Also known as
Nymphaea caerulea, blue Egyptian water lily
Blue lotus is the name commonly associated with Nymphaea caerulea, which is a species of lily of the Nymphaceae family, and actually not a true lotus. The sacred narcotic Egyptian blue lily has a strong association with the afterlife and artwork has been found in Tutankhamun's shrine in ancient Egypt which depicts both the queen & king pouring a liquid out of a jug in one hand, and holding both poppy & blue lily flowers in the other.

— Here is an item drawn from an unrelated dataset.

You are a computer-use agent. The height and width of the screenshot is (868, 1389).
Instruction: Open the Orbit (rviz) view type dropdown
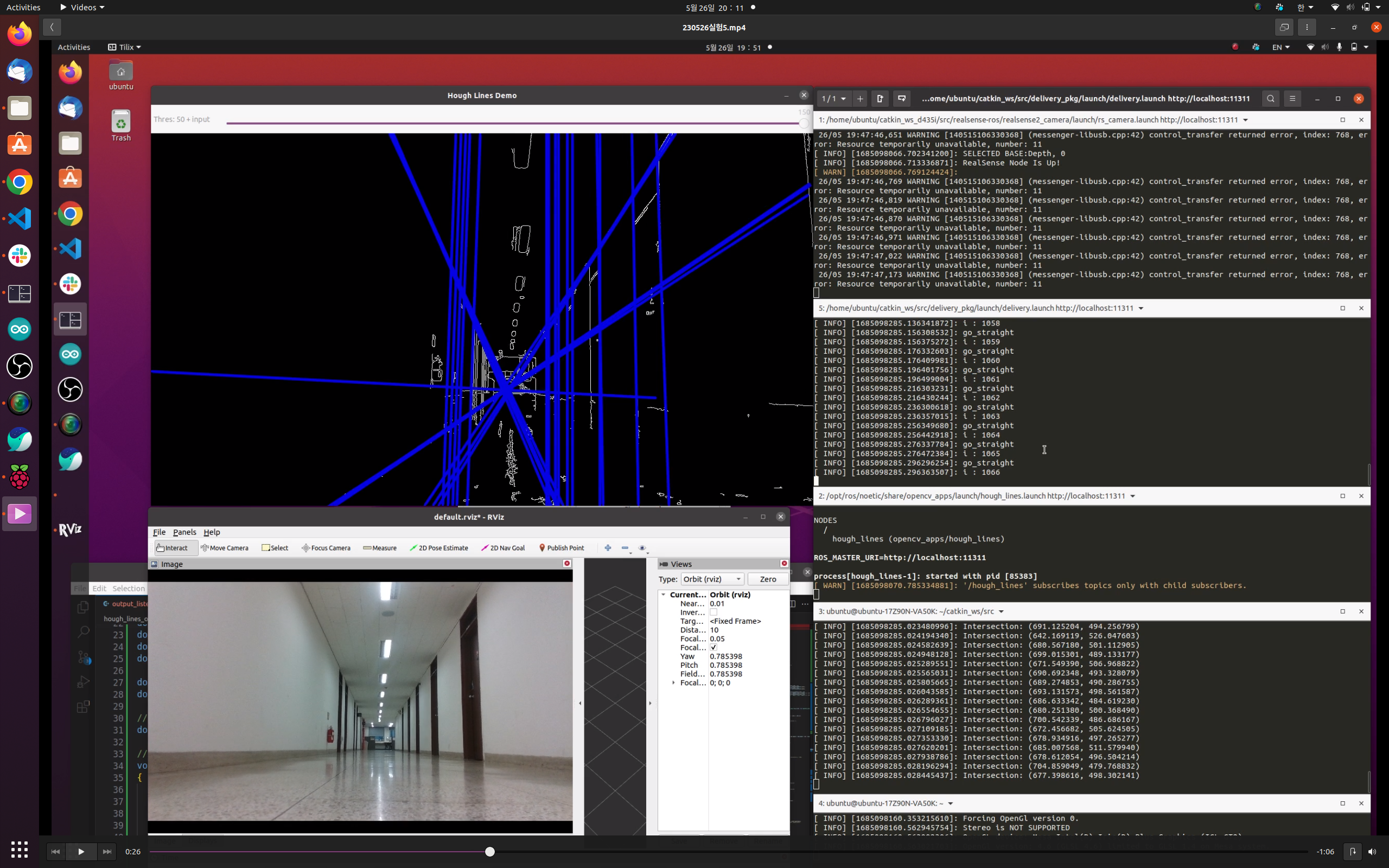pyautogui.click(x=712, y=579)
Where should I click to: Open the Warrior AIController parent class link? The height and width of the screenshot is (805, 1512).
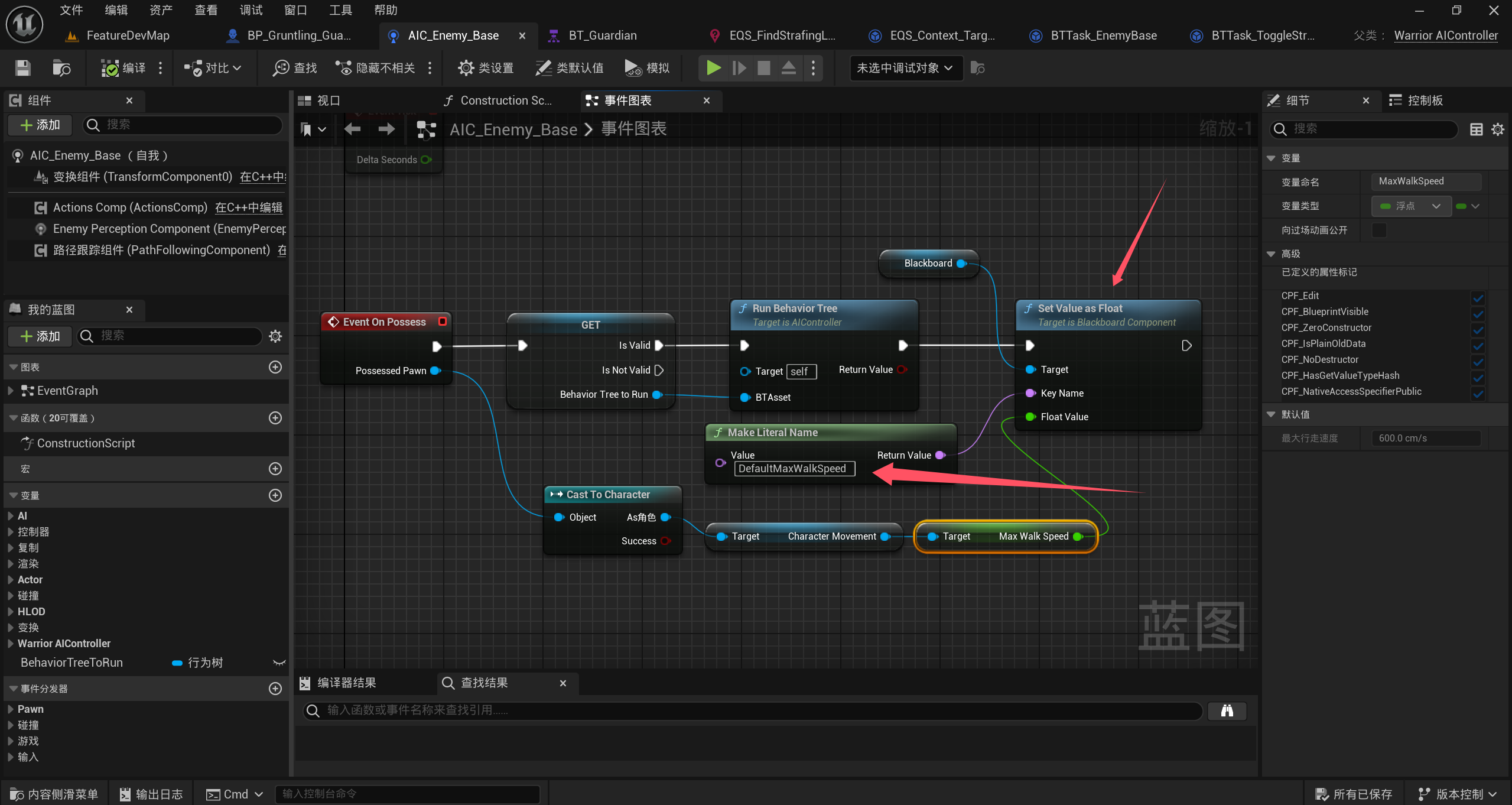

The blue lily is reported to contain aporphine, nuciferine, nornuciferine, nupharin, nupharidine, & polyphenols
Whole flowers with stamen & rhizomes
Blue lotus is an excellent addition to tea, providing a sedative & relaxing dose dependent effect. Beginning with 2 teaspoons or 4 grams in tea is recommended but higher doses are not unheard of, especially when mixed with wine. Blue lotus flowers have also been smoked with a reported calming effect. Blue lotus is most effective as a tool to relax when stressed, anxious, or generally unwell. It combines well with stimulants, taking off the edge, and is perhaps better suited for this purpose than as a recreational tool, although it certainly has a history of being used as such.
The sacred narcotic Egyptian blue lily is one herb that no ethnobotanist can do without, having such a rich history and unique effects, it is one herb that can be used almost universally, working in harmony with stimulants and complimenting the effects of sedatives. Blue lotus has also been claimed to work as an relaxing aphrodisiac, working especially well for females, and even has been linked to lucid dreams & a manifestation of one's dreams crossing over into reality.